Burundi ficou em último lugar no Relatório da Felicidade
Mundial de 2018 da Rede de Desenvolvimento de Soluções
Sustentáveis (SDSN) da Organização das Nações Unidas (ONU), que
listou 156 países de acordo com fatores como Produto Interno
Bruto (PIB) per capita, amparo social, expectativa de vida
saudável, liberdades sociais, generosidade e ausência de
corrupção. O Brasil ficou na 28ª colocação.

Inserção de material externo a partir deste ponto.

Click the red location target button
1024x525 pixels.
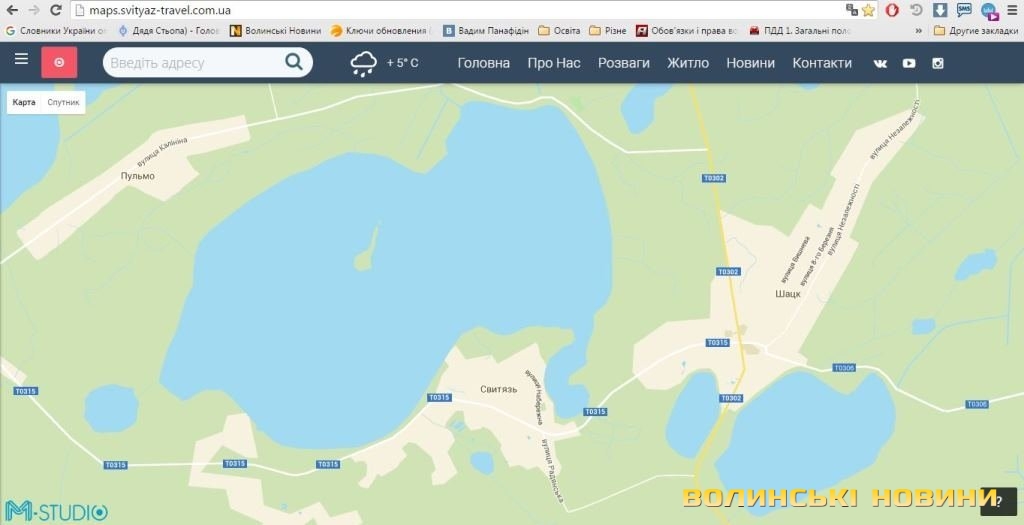point(59,62)
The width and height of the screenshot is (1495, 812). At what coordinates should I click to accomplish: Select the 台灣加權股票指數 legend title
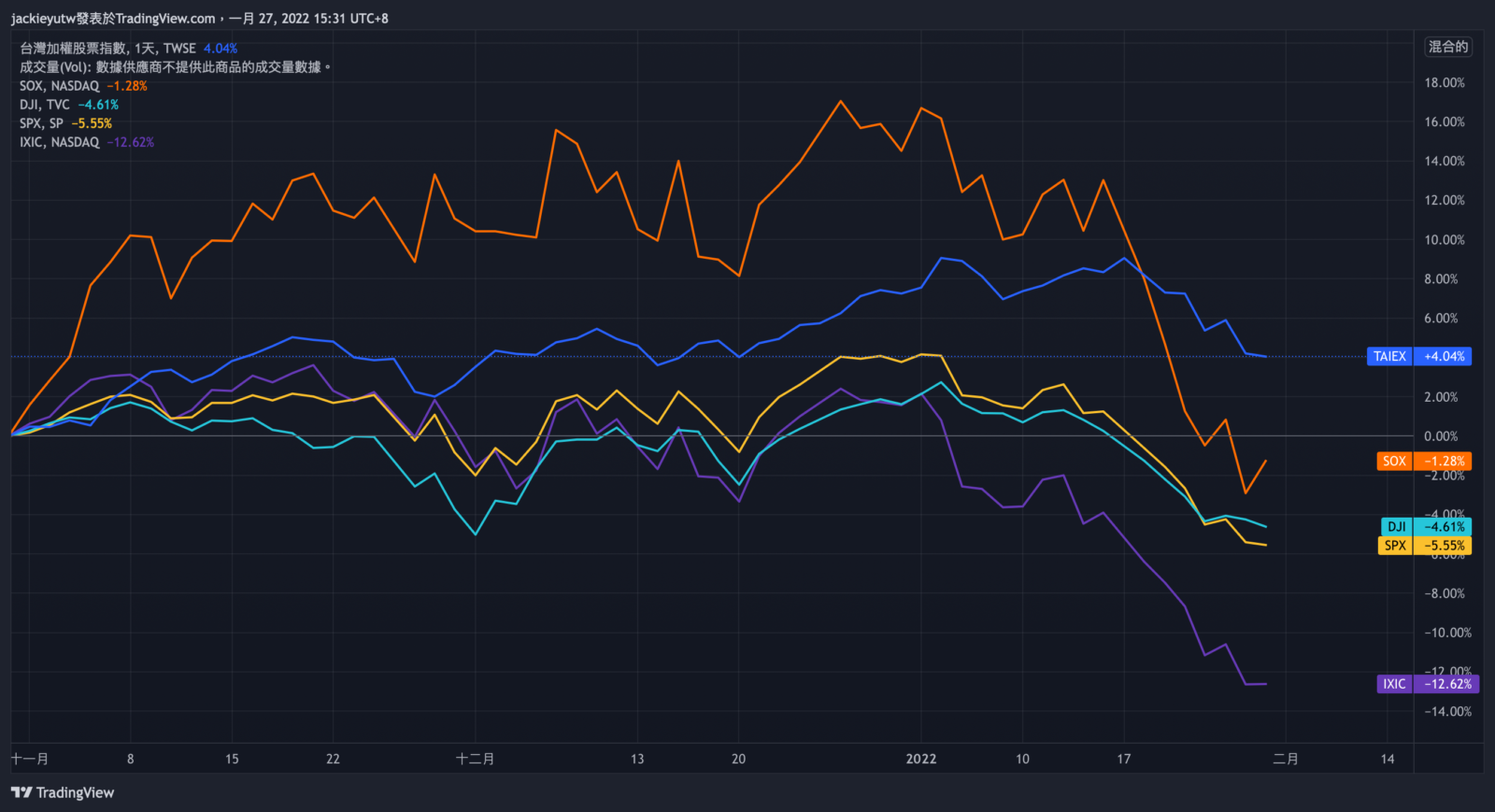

Convivendo bem com seus invernos rigorosos e escuros, os
finlandeses disseram que o contato com a natureza, a segurança,
as creches, as boas escolas e o sistema de saúde gratuito estão
entre as melhores coisas de sua nação.
"Brinquei com os outros americanos que estamos vivendo o
sonho americano aqui na Finlândia", disse Brianna Owens, que
deixou os Estados Unidos e agora é professora em Espoo, a
segunda maior cidade da Finlândia, com uma população de cerca de
280 mil habitantes.
"Acho que tudo nesta sociedade é criado para as pessoas
serem bem-sucedidas, começando com as universidades e os
transportes, que funcionam realmente bem", disse Brianna à
Reuters.
A Finlândia, que ocupou a quinta colocação no ano passado,
tomou a liderança da Noruega. Os 10 mais bem colocados na lista
de 2018, como sempre dominada pelos nórdicos, foram Finlândia,
Noruega, Dinamarca, Islândia, Suíça, Holanda, Canadá, Nova
Zelândia, Suécia e Austrália.
Os EUA apareceram na 18ª posição, quatro a menos do que em
2017, o Reino Unido ficou em 19º e os Emirados Árabes Unidos em
20º.
Um capítulo do relatório de 170 páginas é dedicado a
problemas de saúde emergentes como a obesidade, a depressão e o
surto de dependência de opiáceos, especialmente nos EUA, onde a
prevalência dos três cresceu mais rápido do que na maioria dos
outros países.
Embora a renda per capita norte-americana tenha aumentado
acentuadamente no último meio século, a felicidade vem sendo
abalada pelo enfraquecimento das redes de amparo social, a
sensação de aumento da corrupção no governo e no meio
empresarial e a diminuição da confiança em instituições
públicas.
"Nós obviamente temos uma crise social nos Estados Unidos:
mais desigualdade, menos confiança, menos fé no governo", disse
Jeffrey Sachs, professor da Universidade Columbia de Nova York e
diretor da SDSN, à Reuters no lançamento do relatório, realizado
na Pontifícia Academia de Ciências do Vaticano.